INPUT RECORDS:
>>>>
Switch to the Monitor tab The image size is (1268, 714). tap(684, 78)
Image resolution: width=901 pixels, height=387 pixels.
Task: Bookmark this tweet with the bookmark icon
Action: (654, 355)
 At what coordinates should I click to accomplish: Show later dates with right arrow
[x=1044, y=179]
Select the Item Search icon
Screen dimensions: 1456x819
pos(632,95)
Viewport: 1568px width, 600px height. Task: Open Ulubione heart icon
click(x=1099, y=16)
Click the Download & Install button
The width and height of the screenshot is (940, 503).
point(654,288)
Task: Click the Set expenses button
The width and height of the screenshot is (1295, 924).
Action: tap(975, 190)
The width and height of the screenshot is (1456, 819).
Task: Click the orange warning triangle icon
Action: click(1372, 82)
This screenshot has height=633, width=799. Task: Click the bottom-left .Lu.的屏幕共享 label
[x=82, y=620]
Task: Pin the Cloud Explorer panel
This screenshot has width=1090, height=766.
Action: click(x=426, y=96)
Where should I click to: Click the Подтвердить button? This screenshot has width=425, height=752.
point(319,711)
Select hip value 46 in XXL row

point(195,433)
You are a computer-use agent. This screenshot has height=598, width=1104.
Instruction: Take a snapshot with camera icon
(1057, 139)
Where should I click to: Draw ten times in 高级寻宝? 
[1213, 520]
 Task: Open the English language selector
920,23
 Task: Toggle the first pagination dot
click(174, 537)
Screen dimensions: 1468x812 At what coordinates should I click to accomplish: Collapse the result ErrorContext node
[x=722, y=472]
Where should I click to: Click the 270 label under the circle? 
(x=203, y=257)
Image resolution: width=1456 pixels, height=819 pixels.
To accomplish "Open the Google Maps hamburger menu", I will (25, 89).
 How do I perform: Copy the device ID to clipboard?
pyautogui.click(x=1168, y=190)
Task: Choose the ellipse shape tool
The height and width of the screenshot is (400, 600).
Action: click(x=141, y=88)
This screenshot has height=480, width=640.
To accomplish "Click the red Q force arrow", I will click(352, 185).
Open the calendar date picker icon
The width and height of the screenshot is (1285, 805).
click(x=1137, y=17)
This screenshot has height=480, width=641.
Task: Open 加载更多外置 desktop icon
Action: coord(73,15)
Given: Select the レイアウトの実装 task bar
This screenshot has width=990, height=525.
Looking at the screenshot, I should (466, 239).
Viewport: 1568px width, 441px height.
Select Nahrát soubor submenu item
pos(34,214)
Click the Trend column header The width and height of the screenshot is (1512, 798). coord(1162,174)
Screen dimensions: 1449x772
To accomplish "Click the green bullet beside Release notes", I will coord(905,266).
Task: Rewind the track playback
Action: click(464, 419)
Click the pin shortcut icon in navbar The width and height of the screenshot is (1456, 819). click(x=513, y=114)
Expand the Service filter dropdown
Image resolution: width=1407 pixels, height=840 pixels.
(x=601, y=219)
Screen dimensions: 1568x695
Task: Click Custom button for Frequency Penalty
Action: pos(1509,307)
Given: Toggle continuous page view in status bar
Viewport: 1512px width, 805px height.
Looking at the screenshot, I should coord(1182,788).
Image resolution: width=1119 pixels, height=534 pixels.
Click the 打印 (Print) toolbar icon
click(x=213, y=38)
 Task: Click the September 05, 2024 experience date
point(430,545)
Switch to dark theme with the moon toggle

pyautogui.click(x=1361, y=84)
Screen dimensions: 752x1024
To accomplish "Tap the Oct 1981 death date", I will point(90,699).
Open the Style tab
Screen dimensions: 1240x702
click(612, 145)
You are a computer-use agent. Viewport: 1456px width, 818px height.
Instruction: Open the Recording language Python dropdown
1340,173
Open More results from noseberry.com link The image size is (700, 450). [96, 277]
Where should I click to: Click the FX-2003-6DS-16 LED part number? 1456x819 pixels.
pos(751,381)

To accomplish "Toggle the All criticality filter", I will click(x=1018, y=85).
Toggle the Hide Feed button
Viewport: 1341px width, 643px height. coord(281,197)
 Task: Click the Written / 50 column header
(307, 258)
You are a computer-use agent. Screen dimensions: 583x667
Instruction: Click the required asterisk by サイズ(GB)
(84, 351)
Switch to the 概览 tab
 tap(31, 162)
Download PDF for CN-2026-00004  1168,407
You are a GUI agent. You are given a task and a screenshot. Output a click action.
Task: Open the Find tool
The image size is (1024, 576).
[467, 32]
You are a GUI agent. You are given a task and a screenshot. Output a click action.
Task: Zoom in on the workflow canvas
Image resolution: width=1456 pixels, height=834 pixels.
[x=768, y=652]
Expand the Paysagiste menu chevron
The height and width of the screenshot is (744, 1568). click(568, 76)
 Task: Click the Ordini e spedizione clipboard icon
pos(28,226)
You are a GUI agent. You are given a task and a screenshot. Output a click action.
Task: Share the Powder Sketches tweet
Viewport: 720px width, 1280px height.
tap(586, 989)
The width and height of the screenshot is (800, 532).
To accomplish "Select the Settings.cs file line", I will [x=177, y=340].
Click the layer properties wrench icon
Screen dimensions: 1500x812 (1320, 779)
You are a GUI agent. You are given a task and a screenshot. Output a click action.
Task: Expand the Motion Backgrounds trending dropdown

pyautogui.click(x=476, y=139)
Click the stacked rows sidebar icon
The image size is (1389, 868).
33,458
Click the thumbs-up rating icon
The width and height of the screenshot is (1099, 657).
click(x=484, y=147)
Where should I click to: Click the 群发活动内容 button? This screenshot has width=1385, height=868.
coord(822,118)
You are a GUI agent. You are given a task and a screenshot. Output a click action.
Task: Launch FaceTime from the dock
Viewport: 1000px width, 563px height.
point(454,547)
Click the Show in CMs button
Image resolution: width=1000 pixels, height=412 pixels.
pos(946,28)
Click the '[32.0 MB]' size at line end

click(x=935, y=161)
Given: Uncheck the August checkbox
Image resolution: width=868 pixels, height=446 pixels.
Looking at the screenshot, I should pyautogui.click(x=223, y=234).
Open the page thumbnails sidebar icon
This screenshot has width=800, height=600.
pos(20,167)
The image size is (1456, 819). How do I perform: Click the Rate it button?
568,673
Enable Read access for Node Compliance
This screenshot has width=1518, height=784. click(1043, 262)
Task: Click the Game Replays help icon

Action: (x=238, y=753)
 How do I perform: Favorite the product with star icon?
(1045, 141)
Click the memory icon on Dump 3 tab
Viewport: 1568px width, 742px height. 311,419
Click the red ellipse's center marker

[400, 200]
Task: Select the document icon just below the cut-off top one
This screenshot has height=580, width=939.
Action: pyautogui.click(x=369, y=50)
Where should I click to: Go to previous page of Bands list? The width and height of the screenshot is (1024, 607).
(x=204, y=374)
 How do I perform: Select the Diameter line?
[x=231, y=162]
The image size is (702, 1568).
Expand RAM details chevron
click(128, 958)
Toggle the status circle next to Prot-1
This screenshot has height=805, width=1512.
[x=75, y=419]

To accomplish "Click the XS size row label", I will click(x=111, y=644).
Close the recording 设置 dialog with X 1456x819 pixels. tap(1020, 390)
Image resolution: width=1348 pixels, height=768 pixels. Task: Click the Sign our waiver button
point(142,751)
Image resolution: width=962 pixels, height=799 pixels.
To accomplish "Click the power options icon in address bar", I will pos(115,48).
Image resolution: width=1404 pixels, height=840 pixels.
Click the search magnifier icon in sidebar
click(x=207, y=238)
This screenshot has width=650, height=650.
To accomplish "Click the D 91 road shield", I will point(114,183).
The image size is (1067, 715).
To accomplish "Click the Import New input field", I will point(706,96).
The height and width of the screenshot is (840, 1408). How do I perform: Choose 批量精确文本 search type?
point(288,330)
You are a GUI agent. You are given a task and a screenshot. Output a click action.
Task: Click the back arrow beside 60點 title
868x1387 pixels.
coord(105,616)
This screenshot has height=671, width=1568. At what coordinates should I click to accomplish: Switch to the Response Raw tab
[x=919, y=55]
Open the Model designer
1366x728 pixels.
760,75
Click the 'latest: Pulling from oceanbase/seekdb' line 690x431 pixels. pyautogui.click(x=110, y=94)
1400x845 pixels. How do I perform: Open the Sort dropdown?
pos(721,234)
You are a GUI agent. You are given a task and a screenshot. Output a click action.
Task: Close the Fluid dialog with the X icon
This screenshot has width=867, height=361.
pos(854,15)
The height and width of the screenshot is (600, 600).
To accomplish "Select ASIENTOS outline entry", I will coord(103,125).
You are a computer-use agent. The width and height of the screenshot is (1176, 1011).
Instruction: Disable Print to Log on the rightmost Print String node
<<<<
PROBLEM DESCRIPTION:
Give every line from the one containing "The height and width of the screenshot is (600, 600)." through the end of the entries as a numbered list, leaving out blank lines.

ANSWER TO THE TASK:
1. The height and width of the screenshot is (600, 600).
2. To accomplish "Select ASIENTOS outline entry", I will coord(103,125).
3. You are a computer-use agent. The width and height of the screenshot is (1176, 1011).
4. Instruction: Disable Print to Log on the rightmost Print String node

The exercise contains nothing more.